Motifs and Connotations
The casket test:
· serves as a ‘personality test’ for Portia’s suitors
· “he hath devised in these three chests of gold, silver and lead, whereof who chooses his meaning chooses you, will no doubt never be chosen by any rightly, but one who you shall rightly love.”
· Early form of the ‘penis envy’ complex; one has to have the same meaning as her father to pick the right casket therefore one would probably be like her father, Portia ends up marrying her ‘father’.
· the one that contains a portrait of Portia ‘wins’
· “-that wherein I am contained” (pg 105 line 5), the portrait within the casket is a metaphor of the oppression of Portia
The gold casket:
· “Who chooseth me shall gain what many men desire” (pg 107 line23)
the message that beauty is only skin deep as we see with
· Arragon gives new meaning to the casket though “I will not choose what many men desire, because I will not jump with common spirits”, stating the irony that a ‘precious metal’ could be so common giving it a comedic twist instead of being solely a moral message.
The silver casket:
· “Who chooseth me shall get as much as he deserves” (pg 107 line36)
· dominant interpretation would be that it would be arrogant to think that you would deserve anything, Christian sin of pride,
· alternative interpretation is that by choosing that casket it shows acceptance of what you deserve.
The lead casket
· “Who chooseth me must give and hazard all he hath”
· Arragon’s response, “you shall look fairer, ere I give or hazard” (pg 107 line22)
· illustration of the theme of reality over appearance rather than the other way round
Appearance versus reality:
· On the surface it appears that Arragon chose that of pleasing appearance “you shall look fairer, ere I give or hazard” however, his reasons for choosing the silver casket are more in sync with the idea of reality “-let none presume to wear an undeserved dignity”, he wants only what he deserves and nothing more.
rebuts the possibility that his choosing of the silver casket was not one of
shallowness; “There be fools alive, I
· “Thus has the candle stung the moth” Does the candle refer to her or the test? Portia as the candle would be admitting, on the one hand, her ability to destroy her suitors, but on the other her powerlessness to control this flame-the candle is forced to burn.
· The test defeats all those like moths, those who are attracted by appearance, and dooms them; making the candle stinging the moth a metaphor for the casket test.
· line 85, “-what would my lord”, initially seen as mocking the servant’s consciousness of social class, could be seen as foreshadowing the coming of her lord Bassanio and her future subservience.
· Why Arragon for the second choice? His name is a pun for arrogance
· He is introduced as a man of honour and duty, his first thought is to his oath (pg 105 lines 9-16). This increases the tension the audience has that he might choose the right casket instead of Bassanio, as he appears like a ‘good’ character.
· “fortune now to my heart’s hope” (pg 107 line20) yet he chooses the casket based on appearance, he also picks the casket which says he will get what he deserves; his beliefs that what he deserves are what he hopes for make him arrogant, they could also be seen as false humility and hypocritical as he is asking for fortune’s assistance yet later on dismisses it “for who should go about to cozen Fortune and be honourable without the stamp of merit”
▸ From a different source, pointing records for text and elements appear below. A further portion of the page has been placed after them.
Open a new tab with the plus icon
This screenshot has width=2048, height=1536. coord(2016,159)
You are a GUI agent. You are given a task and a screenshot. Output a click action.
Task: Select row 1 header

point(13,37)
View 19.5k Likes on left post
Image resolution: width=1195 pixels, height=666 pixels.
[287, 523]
· Shakespeare’s commentary on the shallow nature of society, he sets up the character of Arragon for a fall due to hubris, but it could also be a comment on Arragon’s duty to society -his demise is inevitable as he chooses to follow society’s rules judging by appearance.
Belmont is the where all lighter plots take place, the only place where females are allowed some form of freedom it is Shakespeare’s natural setting for love. Belmont appears to be Portia’s domain as we see it solely as her estate however, in this scene we see her enslaved to her father’s wishes “-that wherein I am contained”, lifting the illusion of Belmont as a place of love for the more modern audience who begin to see it as yet another place of male oppression.
Interesting points on language and structure
Free verse is spoken throughout, usually
Relation of Part to Whole
· How does it fit in with the rest of the play? It gives the audience the answer to the riddle of the casket, setting up the arrival of Bassanio and his victory in the casket test.
· It follows the scene where Shylock could be sympathized with, this scene would effectively prevent that as it directs the audience’s attention to the more lighthearted casket plot.